Les 48 heures resteraient cependant la durée légale du travail dans l’UE. Ardemment souhaité par le très libéral gouvernement « travailliste » du Royaume-Uni, cet accord a été permis par le retournement des représentants français, auparavant hostiles.
Déjà en pointe dans la lutte pour l’allongement de la durée légale du travail et de cotisation pour les retraites et pour les allègements de cotisation sociales patronales en France, le ministre du travail Xavier Bertrand s’est félicité d’un tel résultat. Pour lui, « l’heure est clairement à la relance de l’Europe sociale ». On ne saurait lui donner tout à fait tort : nul doute que M. Bertrand ne se sente beaucoup plus à son aise dans une Europe sociale où seuls les avis autorisés des gouvernements libéraux, des experts économiques et des patrons de multinationales comptent véritablement que dans une France mobilisée depuis des mois contre sa politique. De retour de Bruxelles, le ministre a beau jeu de vouloir rassurer les salariés en réaffirmant que la durée légale du travail reste les 35 heures hebdomadaires et que les conventions collectives continuent à s’appliquer.
Un recul fondamental
Mais comment ne pas faire le lien entre ce recul fondamental que les travailleurs des îles britanniques et des pays de l’est – à cause de la faiblesse de leur droit du travail – seront les premiers à subir et l’évolution des conditions des salariés en France ? L’allongement de la durée du travail dans le cadre de « dérogations » au régime commun est une pratique qui se répand dans les entreprises. On se souvient des chantages à la délocalisation : « acceptez l’allongement des horaires pour le même salaire ou l’usine sera fermée » qui ont concerné, entre autres, Siemens et Volkswagen en Allemagne mais aussi Ronal en Moselle. Promouvoir l’exception dans l’application du droit du travail et des conventions collectives, à travers la validation des accords d’entreprise et des accords « individuels » – entre le salarié et le patron – revient à livrer les travailleurs à une exploitation maximum.

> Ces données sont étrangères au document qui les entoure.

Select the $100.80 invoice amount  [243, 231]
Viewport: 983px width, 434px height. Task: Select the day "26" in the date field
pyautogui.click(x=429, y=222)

La nouvelle décision européenne est donc le signal de nouveaux reculs très graves, renforçant le MEDEF et le gouvernement dans leur entreprise de démantèlement des protections durement conquises par le mouvement ouvrier depuis plus d’un siècle. Rappelons que la journée de 8 heures a été obtenue en 1919 et la semaine de 40 heures en 1936. Dès lors, il est légitime de s’inquiéter avec la CGT des « déclarations d’autosatisfaction du ministre du Travail français, Xavier Bertrand, (qui) éclairent l’enjeu du projet de loi de déréglementation du temps de travail qui doit être validé au Conseil des ministres français du 18 juin, et qui anticipe déjà sur la mise en œuvre de l’opt out [= dérogation] dans le droit français ».